Publicado: sábado, 28 de septiembre de 2013
La poeta y narradora colombiana Piedad Bonnett recibió el Premio Casa de América de Poesía el pasado 13 de mayo de 2011, un día antes de que su hijo se tirara por la venta. Dos años después, la autora convirtió ese dolor por el suicidio en un conmovedor y lúdico relato.
"Lo que no tiene nombre" es el nombre de este libro, publicado por Alfaguara, que en Colombia lleva meses en las listas de los libros más vendidos. Un texto que es toda una reflexión sobre el suicidio, la enfermedad mental que padeció su hijo, así como sus crisis, la incompetencia médica y la intrahistoria que padeció su familia, según informa Carmen Carmen Sigüenza para la agencia Efe.

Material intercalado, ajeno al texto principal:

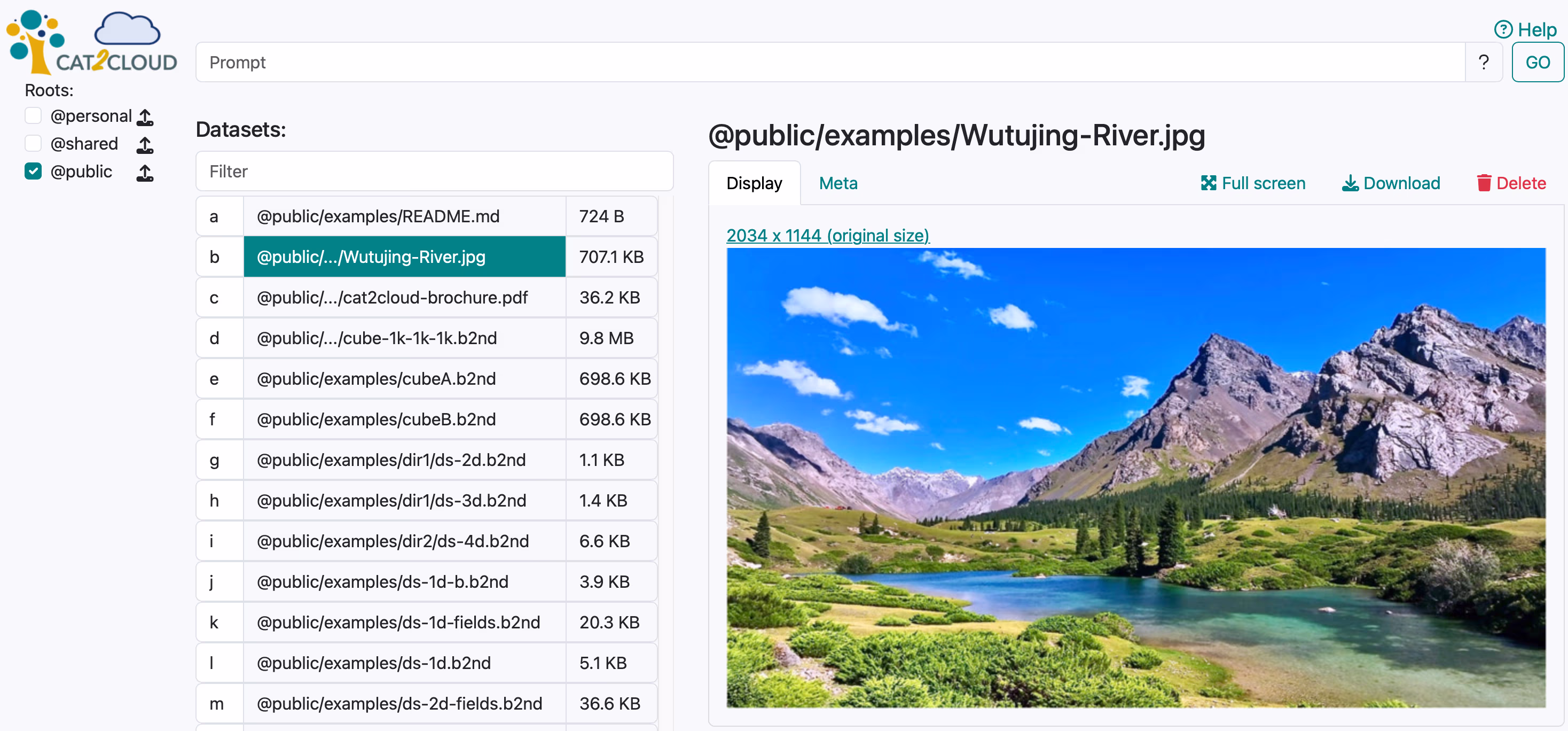This screenshot has width=1568, height=731.
Task: Switch to the Meta tab
Action: point(837,183)
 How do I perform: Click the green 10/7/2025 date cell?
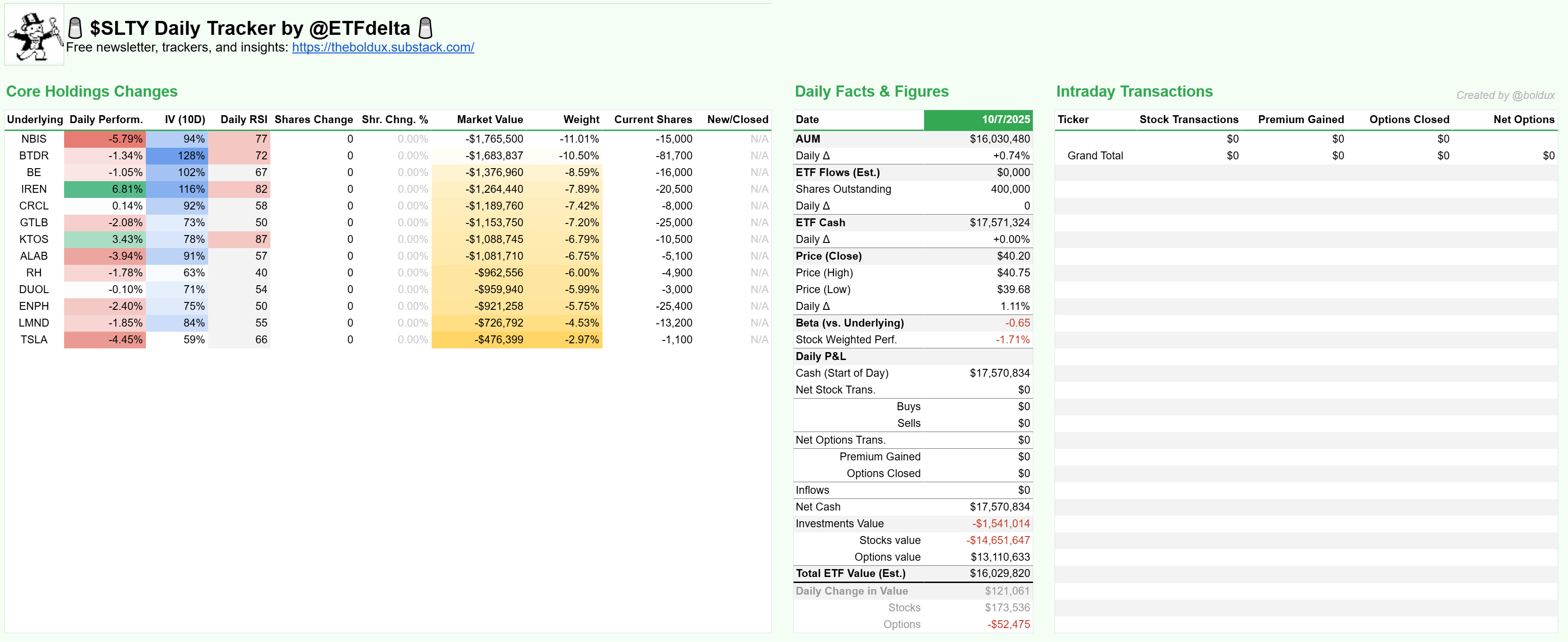coord(978,119)
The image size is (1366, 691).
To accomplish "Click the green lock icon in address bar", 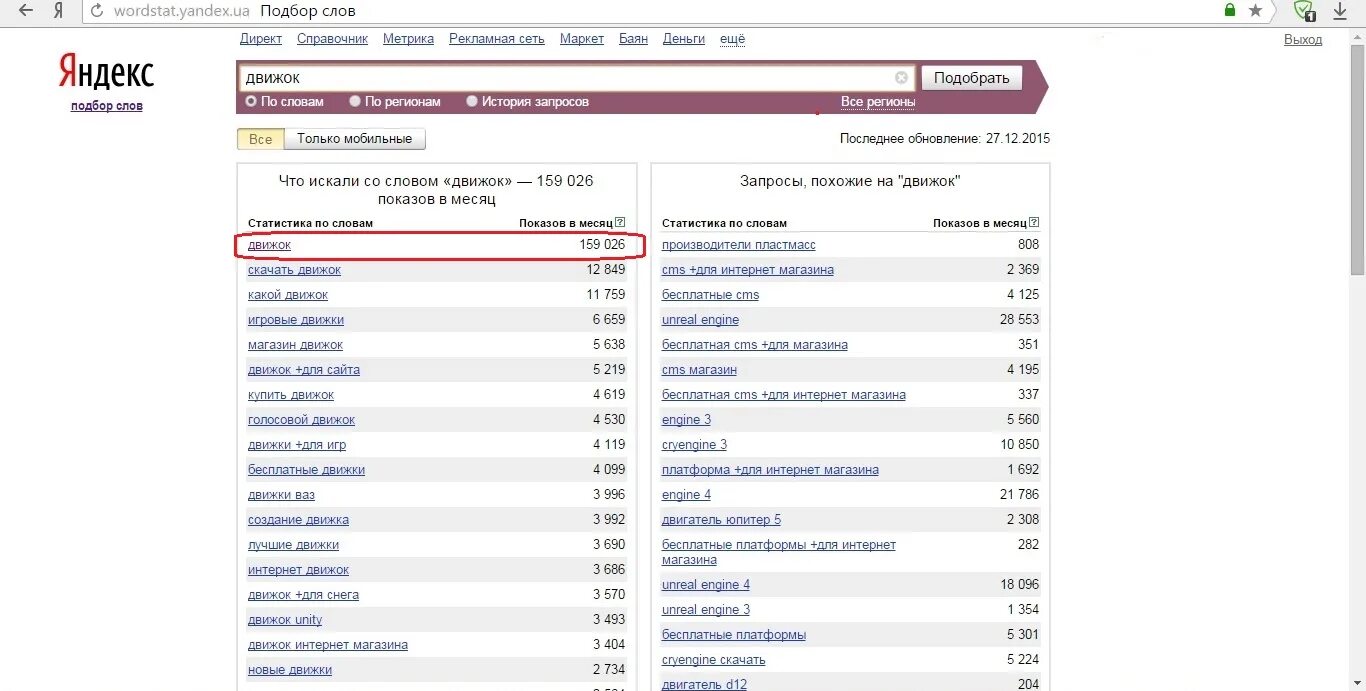I will coord(1229,10).
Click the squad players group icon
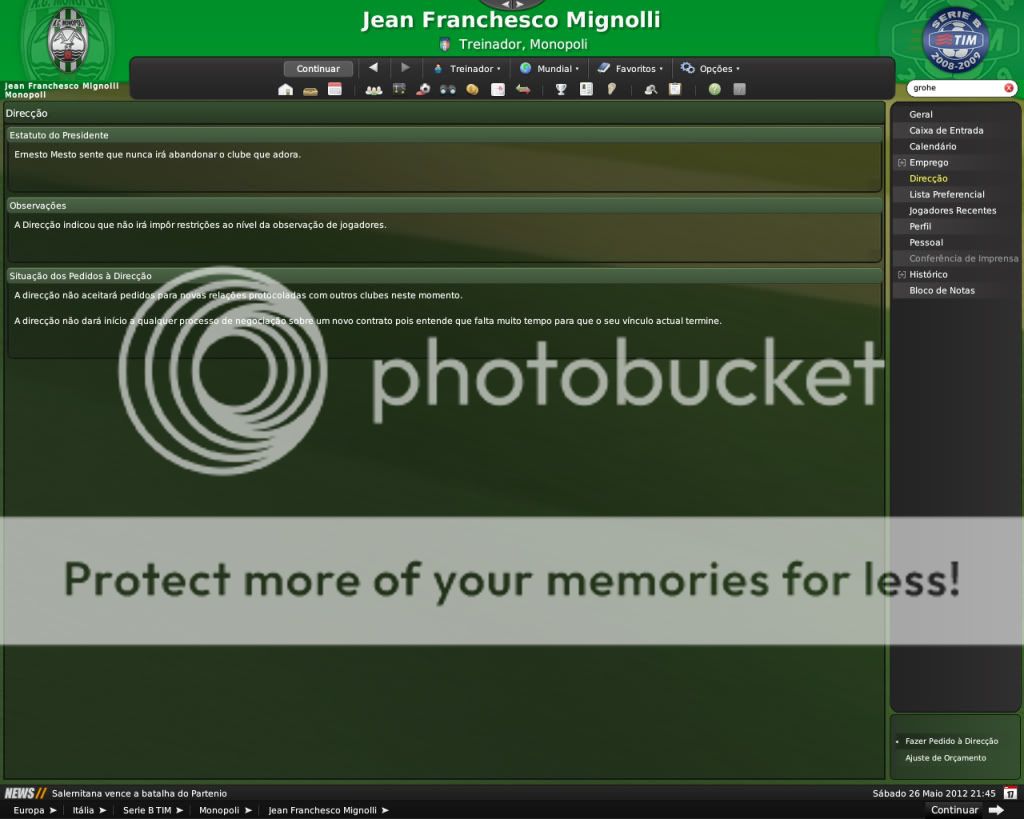 coord(373,89)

"Hurgo mis sentimientos/ estoy viva", estos versos de la peruana Blanca Varela abren este relato, que muestra cómo, también en otras ocasiones y con escritores que también perdieron a sus hijos abruptamente como Francisco Umbral, Joan Didion, Carlos Fuentes o Sergio del Molino, la palabra sana, cura y, a la vez, muestra y enseña.
"La palabra en mi vida es como una forma de compensación. En cuanto tengo un disgusto en mi vida, lo primero que hago es sentarme a escribir para convertirlo rápidamente en símbolo, en metáfora de algo significativo y liberador", explica a Carmen Siguenza Piedad Bonnett (Amalfi, Antioquia, 1951).

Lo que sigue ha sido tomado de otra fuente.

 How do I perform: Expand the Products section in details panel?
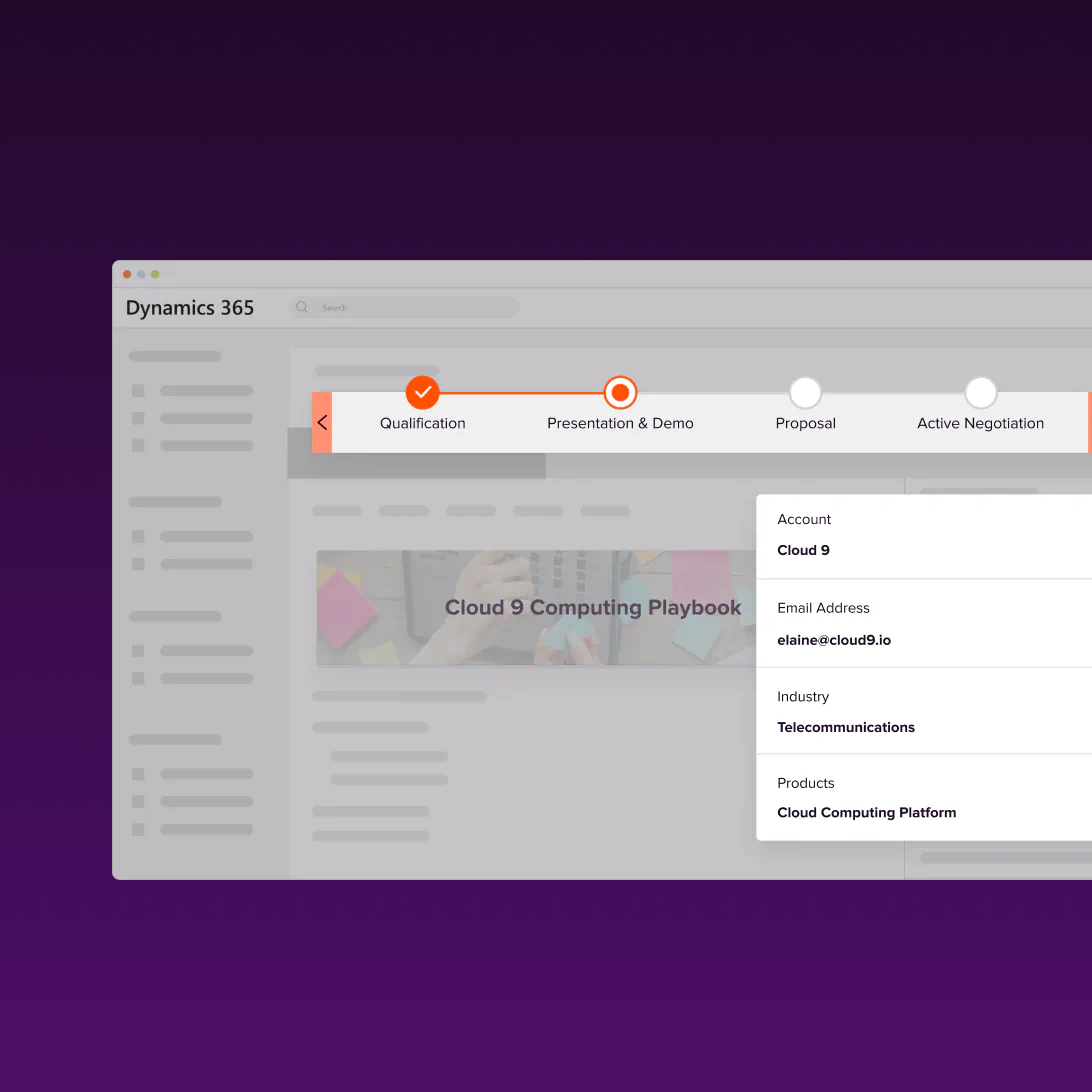click(x=805, y=783)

Así, con contención, con mesura, sin gritos, ni sentimentalismo, Bonnett plasma en este libro su grito mudo, su duelo y la vida de Daniel, "para entregársela a los demás, para que lo lea la gente, los que le conocían y los que no y para reflexionar sobre los fallos de la sociedad. Los fallos del sistema en torno a un ser humano", subraya Bonnett.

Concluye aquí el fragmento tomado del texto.